Collateral damage (water in ventilation system) from hydrolocked engine


#1

I have a 2007 Nissan Altima that unfortunately was the victim of a recent flash flood incident that despite only 6 to 7 inches of water could not handle the wake of two passing 18 wheelers and hydrolocked the engine. After all was said and done with the insurance, the dealership returned my car within a couple of weeks with a new engine. My question is this: Within 24 hours of gaining back the car, I noted a puddle of water on the floor boards of both sides (in the rear since I park on an incline)of the vehicle. My first thought might have been a plugged ventilation system, but now I’m wondering if the dealership had ever really cleared all the water out of the ventilation system to begin with?


#2

How badly was it flooded? Keep in mind that it’s surprisingly common for HVAC systems to flood due to a plugged evaporator coil drain so the system is probably designed to survive a little flooding.
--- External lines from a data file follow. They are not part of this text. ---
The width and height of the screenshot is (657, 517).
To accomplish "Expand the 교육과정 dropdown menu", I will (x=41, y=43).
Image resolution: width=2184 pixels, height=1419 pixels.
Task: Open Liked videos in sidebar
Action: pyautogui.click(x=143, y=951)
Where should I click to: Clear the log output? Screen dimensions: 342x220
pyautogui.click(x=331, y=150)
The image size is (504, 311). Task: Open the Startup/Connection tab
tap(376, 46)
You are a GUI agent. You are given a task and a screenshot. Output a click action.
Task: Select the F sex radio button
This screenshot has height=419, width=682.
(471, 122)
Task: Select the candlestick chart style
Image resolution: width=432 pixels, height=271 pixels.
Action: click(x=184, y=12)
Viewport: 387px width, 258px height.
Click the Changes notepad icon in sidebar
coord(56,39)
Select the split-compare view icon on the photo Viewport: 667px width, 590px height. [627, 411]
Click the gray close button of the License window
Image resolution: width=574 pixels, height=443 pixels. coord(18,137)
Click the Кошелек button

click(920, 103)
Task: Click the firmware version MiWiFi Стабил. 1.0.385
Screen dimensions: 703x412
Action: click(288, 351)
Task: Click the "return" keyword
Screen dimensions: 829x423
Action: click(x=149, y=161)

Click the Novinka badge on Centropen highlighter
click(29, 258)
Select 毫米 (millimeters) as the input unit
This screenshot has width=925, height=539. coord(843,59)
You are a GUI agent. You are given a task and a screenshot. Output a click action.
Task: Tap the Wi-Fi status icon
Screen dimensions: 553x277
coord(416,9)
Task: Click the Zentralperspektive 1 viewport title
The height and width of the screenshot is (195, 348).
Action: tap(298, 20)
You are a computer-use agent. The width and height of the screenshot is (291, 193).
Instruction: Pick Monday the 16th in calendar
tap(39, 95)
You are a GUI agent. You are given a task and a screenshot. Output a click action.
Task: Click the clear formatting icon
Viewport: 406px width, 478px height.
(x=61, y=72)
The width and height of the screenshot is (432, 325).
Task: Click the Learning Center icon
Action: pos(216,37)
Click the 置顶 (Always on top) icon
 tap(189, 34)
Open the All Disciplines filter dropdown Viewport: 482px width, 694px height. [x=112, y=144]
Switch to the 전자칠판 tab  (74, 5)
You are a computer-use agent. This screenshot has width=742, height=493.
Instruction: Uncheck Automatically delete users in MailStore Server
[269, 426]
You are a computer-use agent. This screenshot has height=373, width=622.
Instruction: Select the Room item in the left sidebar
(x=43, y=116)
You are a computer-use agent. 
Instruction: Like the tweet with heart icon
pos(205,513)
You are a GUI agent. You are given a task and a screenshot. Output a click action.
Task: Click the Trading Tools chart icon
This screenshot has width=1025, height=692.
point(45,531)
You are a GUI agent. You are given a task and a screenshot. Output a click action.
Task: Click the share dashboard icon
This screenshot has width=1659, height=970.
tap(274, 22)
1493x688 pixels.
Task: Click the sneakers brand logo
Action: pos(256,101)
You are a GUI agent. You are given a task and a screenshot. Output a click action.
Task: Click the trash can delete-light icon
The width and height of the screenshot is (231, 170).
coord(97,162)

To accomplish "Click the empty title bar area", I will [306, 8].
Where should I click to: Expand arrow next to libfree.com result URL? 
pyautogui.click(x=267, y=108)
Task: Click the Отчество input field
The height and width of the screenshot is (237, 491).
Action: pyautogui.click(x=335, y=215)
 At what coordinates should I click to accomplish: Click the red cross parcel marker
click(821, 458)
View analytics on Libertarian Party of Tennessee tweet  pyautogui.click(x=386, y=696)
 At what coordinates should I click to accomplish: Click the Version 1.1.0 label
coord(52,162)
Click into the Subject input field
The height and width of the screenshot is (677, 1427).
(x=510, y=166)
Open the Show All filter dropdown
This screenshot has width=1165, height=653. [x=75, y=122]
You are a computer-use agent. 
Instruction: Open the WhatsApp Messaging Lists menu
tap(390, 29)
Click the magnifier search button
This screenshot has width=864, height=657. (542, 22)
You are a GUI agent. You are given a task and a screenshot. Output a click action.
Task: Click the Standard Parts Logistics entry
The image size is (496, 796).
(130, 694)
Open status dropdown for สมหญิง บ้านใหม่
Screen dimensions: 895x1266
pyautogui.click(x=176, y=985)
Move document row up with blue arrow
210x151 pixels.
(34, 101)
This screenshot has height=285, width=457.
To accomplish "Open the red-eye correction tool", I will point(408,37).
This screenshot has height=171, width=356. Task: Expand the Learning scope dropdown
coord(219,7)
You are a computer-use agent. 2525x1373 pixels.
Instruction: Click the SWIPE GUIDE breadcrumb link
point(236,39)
Check the air handler motor to make sure there’s no water in it. Just use the HVAC system and any remaining water should evaporate.


#3

Nearly everyone discovers water on the floor of his car at some time. Typically it’s due to a leaky seal or else a clogged drain, either in the body or ventilation system. The car is then dried out, the leaks fixed, the drains unclogged, and everything is OK. Your first step should be to find the source of the water; it can be coming in from 'most anywhere.


#4

Assuming the passing trucks kicked up enough of a wake to swamp the motor, likely a lot of water also entered into the fesh air intake ducting that sits right next to the windshield. Once you parked it on a hill, the water could drain out of the ducting. I’d certainly raise the issue with the repair facility and also call the insurer. They can pressure the repair facility to look into the possibility that there is still some water trapped in the ducts.


#5

I’d say it got into the vent air intake the same time it got into the engine air intake.